Assassin's Creed Black Flag Resynced chega hoje e refaz o clássico pirata do zero
Passaram-se treze anos desde que Edward Kenway zarpou pela primeira vez pelo Caribe. Hoje, 9 de julho, a Ubisoft lança Assassin's Creed Black Flag Resynced, remake que promete honrar o original de 2013 sem reaproveitar uma linha sequer do código antigo.
Reconstruído, não remasterizado
Não é uma repaginação de texturas. A Ubisoft construiu Black Flag Resynced do zero na versão mais recente do motor Anvil, com zero código herdado do jogo de 2013. O resultado é um visual apoiado em ray tracing e renderização de micropolígonos — recursos que sequer existiam quando Edward Kenway pisou pela primeira vez numa praia do Caribe.

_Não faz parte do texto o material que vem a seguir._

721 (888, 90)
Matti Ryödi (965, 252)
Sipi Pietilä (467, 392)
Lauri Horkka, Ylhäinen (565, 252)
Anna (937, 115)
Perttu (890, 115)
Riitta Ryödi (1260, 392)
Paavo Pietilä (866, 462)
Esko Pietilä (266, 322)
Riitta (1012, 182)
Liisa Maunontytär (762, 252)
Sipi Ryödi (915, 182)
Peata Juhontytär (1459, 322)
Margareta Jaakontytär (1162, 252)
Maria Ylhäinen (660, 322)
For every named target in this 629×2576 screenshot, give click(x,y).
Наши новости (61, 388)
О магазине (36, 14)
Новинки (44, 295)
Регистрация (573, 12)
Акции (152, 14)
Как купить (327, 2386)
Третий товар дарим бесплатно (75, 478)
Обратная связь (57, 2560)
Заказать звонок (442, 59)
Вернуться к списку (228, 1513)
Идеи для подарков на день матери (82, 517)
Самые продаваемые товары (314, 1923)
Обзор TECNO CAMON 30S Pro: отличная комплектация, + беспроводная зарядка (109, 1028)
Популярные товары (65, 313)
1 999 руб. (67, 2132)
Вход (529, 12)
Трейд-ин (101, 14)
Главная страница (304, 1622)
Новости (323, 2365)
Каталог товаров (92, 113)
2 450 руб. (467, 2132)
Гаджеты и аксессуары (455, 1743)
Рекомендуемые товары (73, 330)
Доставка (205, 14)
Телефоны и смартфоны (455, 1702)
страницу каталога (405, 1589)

O lançamento acontece simultaneamente em PS5, Xbox Series X|S e PC (Ubisoft Store, Steam e Epic Games Store).
O que muda de verdade
Além do salto gráfico, a lista de mudanças inclui:
- Mecânicas modernizadas de navegação e combate naval;
- Novo conteúdo narrativo, com missões inéditas;
- Personagens que retornam com falas e cenas escritas especialmente para o remake;
- Nenhum sistema de progressão em estilo RPG — a Ubisoft foi direta ao afirmar que Black Flag Resynced não é um RPG.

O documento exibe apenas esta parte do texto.